|MA, YI YI - Jean Mayer Human Nutrition Research Center On Aging At Tufts University|
|SMITH, CAREN - Jean Mayer Human Nutrition Research Center On Aging At Tufts University|
|Lai, Chao Qiang|
|IRVIN, MARGUERITE - University Of Alabama|
|PHAM, LUCIA - Jean Mayer Human Nutrition Research Center On Aging At Tufts University|
|ASLIBEKYAN, STELLA - University Of Alabama|
|CLAAS, STEVEN - Jean Mayer Human Nutrition Research Center On Aging At Tufts University|
|TSAI, MICHAEL - University Of Minnesota|
|BORECKI, INGRID - Washington University|
|KABAGAMBE, EDMOND - Vanderbilt University|
|BERCIANO, SILVIA - Imdea Institute|
|ORDOVAS, JOSE - Jean Mayer Human Nutrition Research Center On Aging At Tufts University|
|ABSHER, DEVIN - Hudsonalpha Institute For Biotechnology|
Submitted to: Aging Cell
Publication Type: Peer Reviewed Journal
Publication Acceptance Date: 11/3/2014
Publication Date: 12/5/2014
Citation: Ma, Y., Smith, C.E., Lai, C., Irvin, M.R., Parnell, L.D., Pham, L., Aslibekyan, S., Claas, S.A., Tsai, M.Y., Borecki, I.B., Kabagambe, E.K., Berciano, S., Ordovas, J.M., Absher, D.M. 2014. Genetic variants modify the effect of age on APOE methylation in the Genetics of Lipid Lowering Drugs and Diet Network study. Aging Cell. 14:49-59.
Interpretive Summary: The world population is living longer and this has resulted in a dramatic increase of age related diseases. Genetics play an important role in the aging process and longevity of individuals. One of the genes implicated in this process is the apolipoprotein E (APOE) gene. Variants of APOE have been associated with longevity, Alzheimer’s, macular degeneration and cardiovascular diseases. However, despite extensive research, it is still unclear why different forms of the APOE gene can have such dramatic impact on the aging process. Mounting evidence suggests that a type of gene modification called DNA methylation may be one of the causes. So we tested this theory on about one thousand individuals. Our results show that DNA methylation at the APOE was linked with aging. Moreover, our findings in these individuals were corroborated by carrying these analyses on a public dataset from the Encyclopedia of DNA Elements (ENCODE) consortium.
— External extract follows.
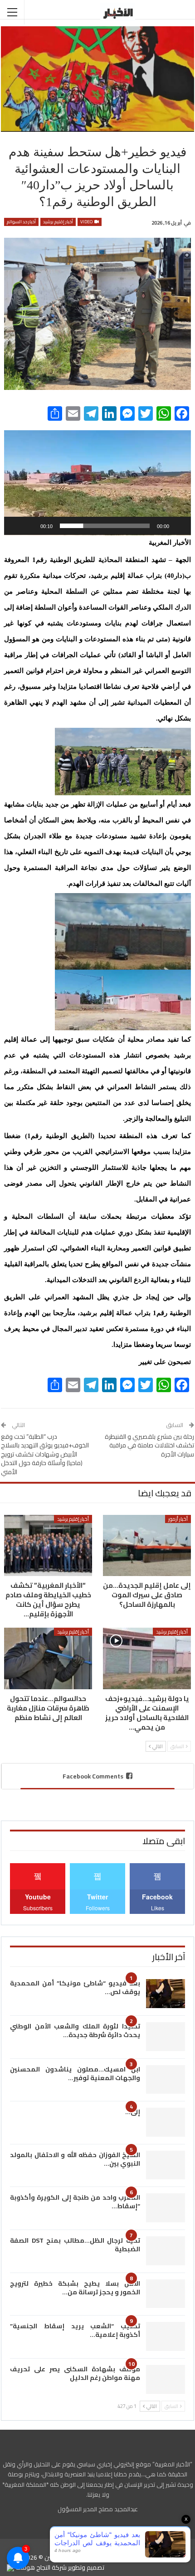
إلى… (132, 2112)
Technical Abstract: Although apolipoprotein E (APOE) variants are associated with age related diseases, the underlying mechanism is unknown and DNA methylation may be a potential one. With methylation data, measured by the Infinium Human Methylation 450 array, from 993 participants (age ranging from 18 to 87 y) in the Genetics of Lipid Lowering Drugs and Diet Network study (GOLDN) study and from Encyclopedia of DNA Elements (ENCODE) consortium, we described the methylation pattern of 13 CpG sites within APOE locus, their correlations with gene expression across cell types, and their relationships with age, plasma lipids, and sequence variants. Based on methylation levels and the genetic regions, we categorized the 13 APOE CpG sites into three groups: Group 1 showed hypermethylation (>50%) and were located in the promoter region, Group 2 exhibited hypomethylation (<50%) and were located in the first two exons and introns, and Group 3 showed hypermethylation (>50%) and were located in the exon 4. Methylation at most CpG sites was negatively correlated with gene expression (minimum r = 0.66 with P = 0.004). APOE methylation was significantly associated with age (minimum P = 2.06E 08) and plasma total cholesterol (minimum P = 0.005). Finally, APOE methylation patterns differed across APOE epsilon variants (minimum P = 7.44E 05) and the promoter variant rs405509 (minimum P = 0.03), which further showed a significant interaction with age (P = 0.03). These findings suggest that methylation may be a potential mechanistic explanation for APOE functions related to aging and call for further molecular mechanistic studies.